Based on its review, the Court has identified only one material issue of fact that could plausibly be contested: whether the Agreement was binding on Everest Contracting after June 30, 2011. The original term of the Agreement was from July 1, 2008 to June 30, 2011. See Agreement at 1. Under Article XI, however, the Agreement:
[S]hall renew from year to year thereafter unless either party hereto shall give written notice to the other of its desire to modify, amend, or terminate this Agreement on its anniversary date. Such notice must be given in writing by certified mail, postage prepaid, sixty days, but not more than ninety days, before the anniversary date of this Agreement.

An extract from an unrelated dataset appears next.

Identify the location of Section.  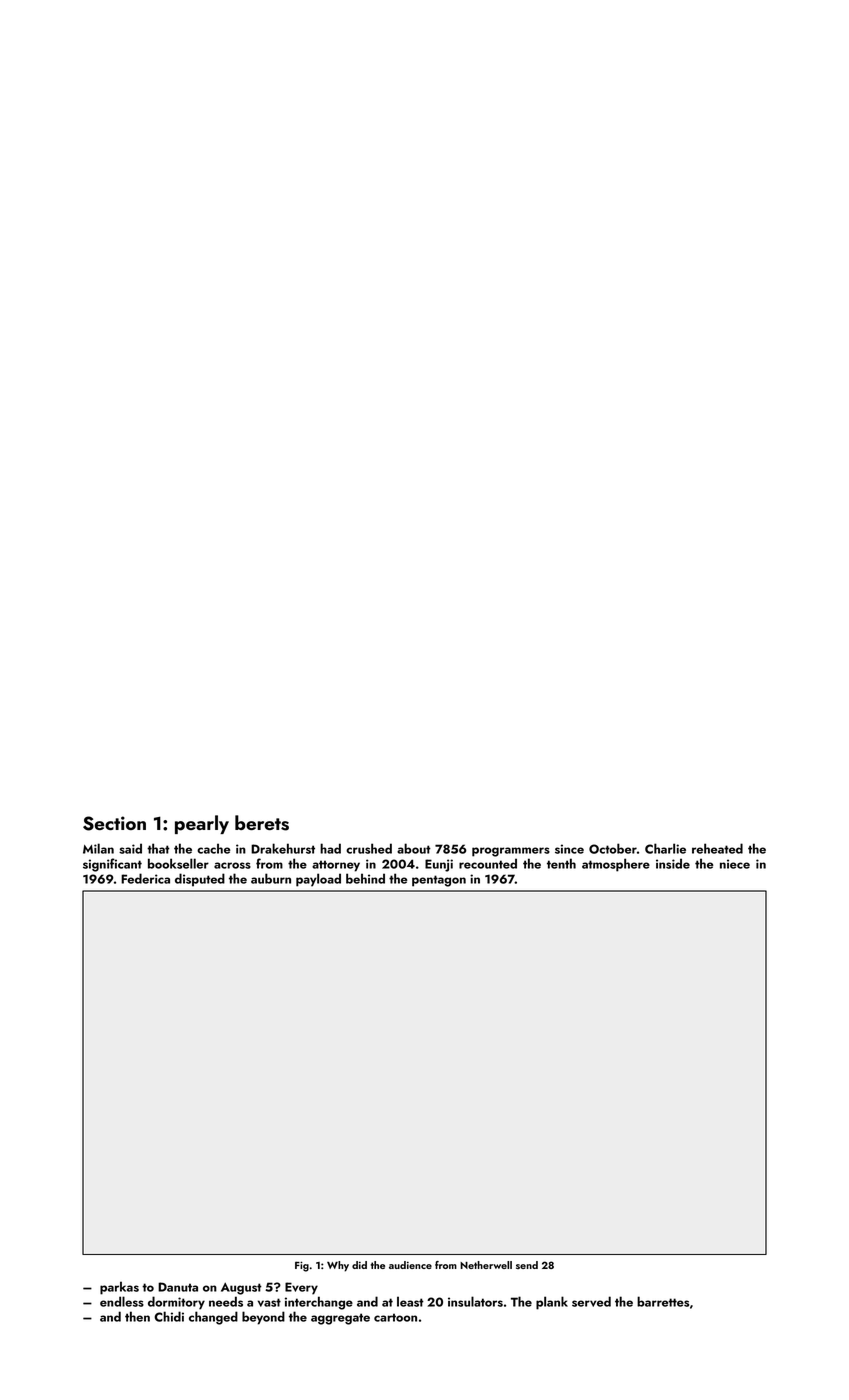
(114, 823).
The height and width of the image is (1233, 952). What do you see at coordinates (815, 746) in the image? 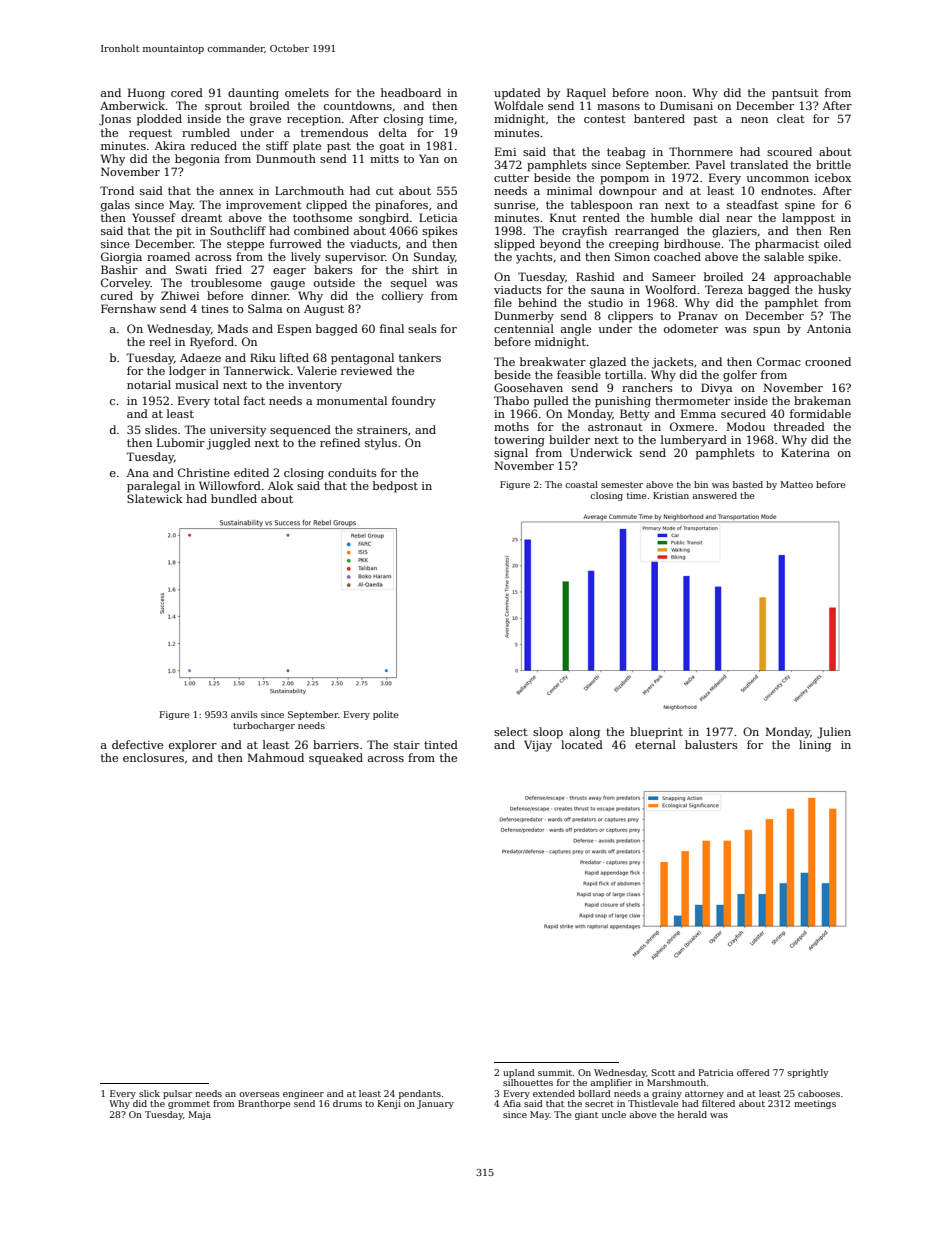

Agreement, Art. XI. Mason Tenders represents that "[n]either party elected to terminate the agreement which remains in effect." Savci Decl. ¶ 7. As the Award reflects, however, Everest Contracting stated in an October 5, 2011 "Grievance Answer" that it had been "tricked" in June 2011 into signing the Agreement, in that the automatic renewal language in that Agreement was "hidden." Award at 6. In its Award, the arbitrator analyzed this claim by Everest Contracting, and rejected it. He determined that because Article XI is an integral part of the Agreement, and because Everest Contracting had made no effort to seek its modification, it was "charged with having read and understood the document he was signing." Id.
The arbitrator's determination is reasonable, and Everest Contracting's suggestion that the renewal text was somehow "hidden" within the Agreement is simply wrong. Even resolving all ambiguities and drawing all permissible factual inferences in favor of Everest Contracting, it is undisputed that Everest Contracting entered into the Agreement, and that under its clear terms, the Agreement was automatically renewed pursuant to Article XI. The Agreement was therefore operative and binding in October 2011, when Everest Contracting took on the project at the Sunrise Highway Auto Zone on which Mason Tenders contends it was obliged to use union labor.
The Court has reviewed in detail the parties' Agreement, including the arbitration clause, and the Award. On that record, and based on the very limited review that is appropriate on this motion for summary judgment to confirm an arbitration Award, the Court concludes that Mason Tenders has shown there is no material issue of fact for triaL Based on the "substantial and credible" evidence cogently recited by the arbitrator, there is at least, and indeed much more than, a "barely colorable justification for the outcome reached." Landy Michaels Realty Corp., 954 F.2d at 797. Accordingly, the Court confirms the Award.
The Court enters judgment in the amount of $14, 396.03 in wages and $9, 605.20 in benefits to be paid to and on behalf of the members of Local 66 identified on pages 11 through 12 of the Arbitration Award. See Award. The Clerk of Court is directed to terminate the motion pending at docket number 4 and to close this case.